Tuning the Size, Shape, and Structure of RNA Nanoparticles for Favorable Cancer Targeting and Immunostimulation 1

Abstract

The past decade has shown exponential growth in the field of RNA nanotechnology. The rapid advances of using RNA nanoparticles for biomedical applications, especially targeted cancer therapy, suggest its potential as a new generation of drug. Following the first milestone of chemical drugs and the second milestone of protein drugs in drug development, it has been predicted that the third milestone will be RNA drugs that can be either RNA itself as drugs or chemicals/ligands that target RNA. Thus, a comprehensive assessment of the current therapeutic RNA nanoparticles is urgently needed to meet the drug evaluation criteria. Specifically, the pharmacological and immunological profiles of RNA nanoparticles need to be systematically studied to provide insights in rational design of RNA-based therapeutics.
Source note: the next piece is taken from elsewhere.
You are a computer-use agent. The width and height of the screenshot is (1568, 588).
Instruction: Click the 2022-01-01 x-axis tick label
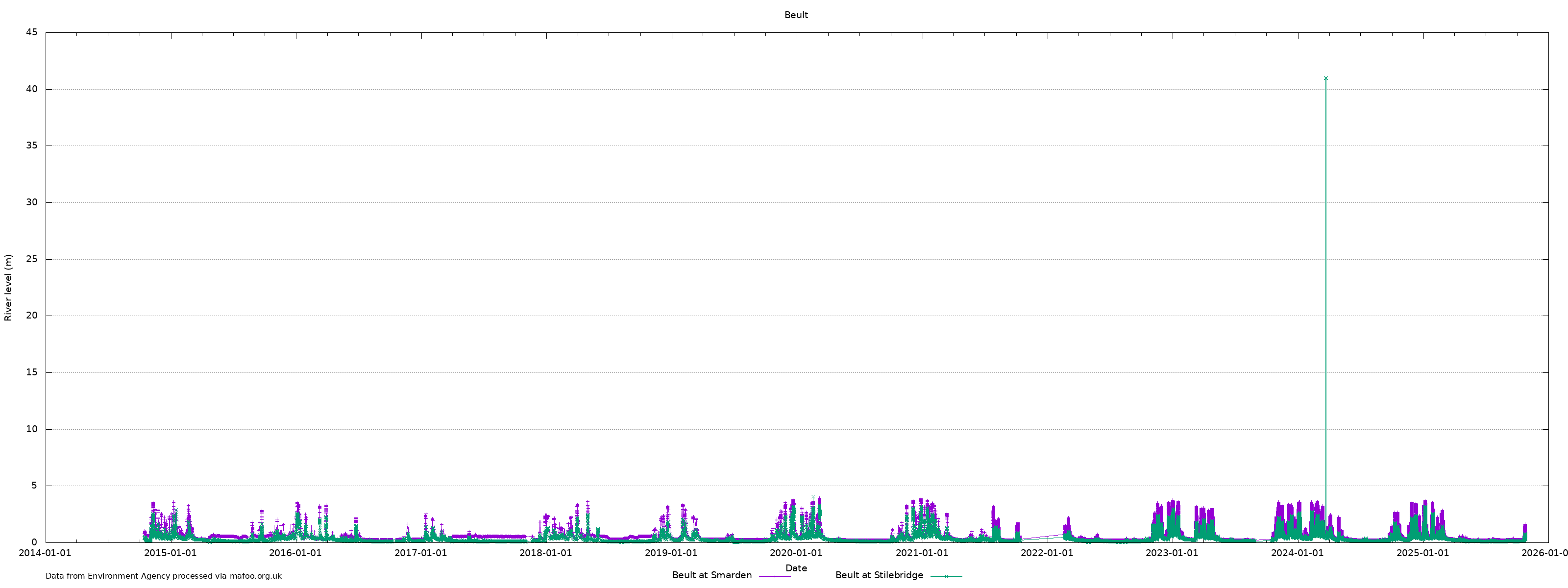pyautogui.click(x=1047, y=553)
By virtue of its programmability and biocompatibility, RNA molecules can be designed to construct sophisticated nanoparticles with versatile functions/applications and highly tunable physicochemical properties. This intrinsic characteristic allows the systemic study of the effects of various properties of RNA nanoparticles on their in vivo behaviors such as cancer targeting and immune responses. This review will focus on the recent progress of RNA nanoparticles in cancer targeting and summarize the effects of common physicochemical properties such as size and shape on the RNA nanoparticles’ biodistribution and immunostimulation profiles.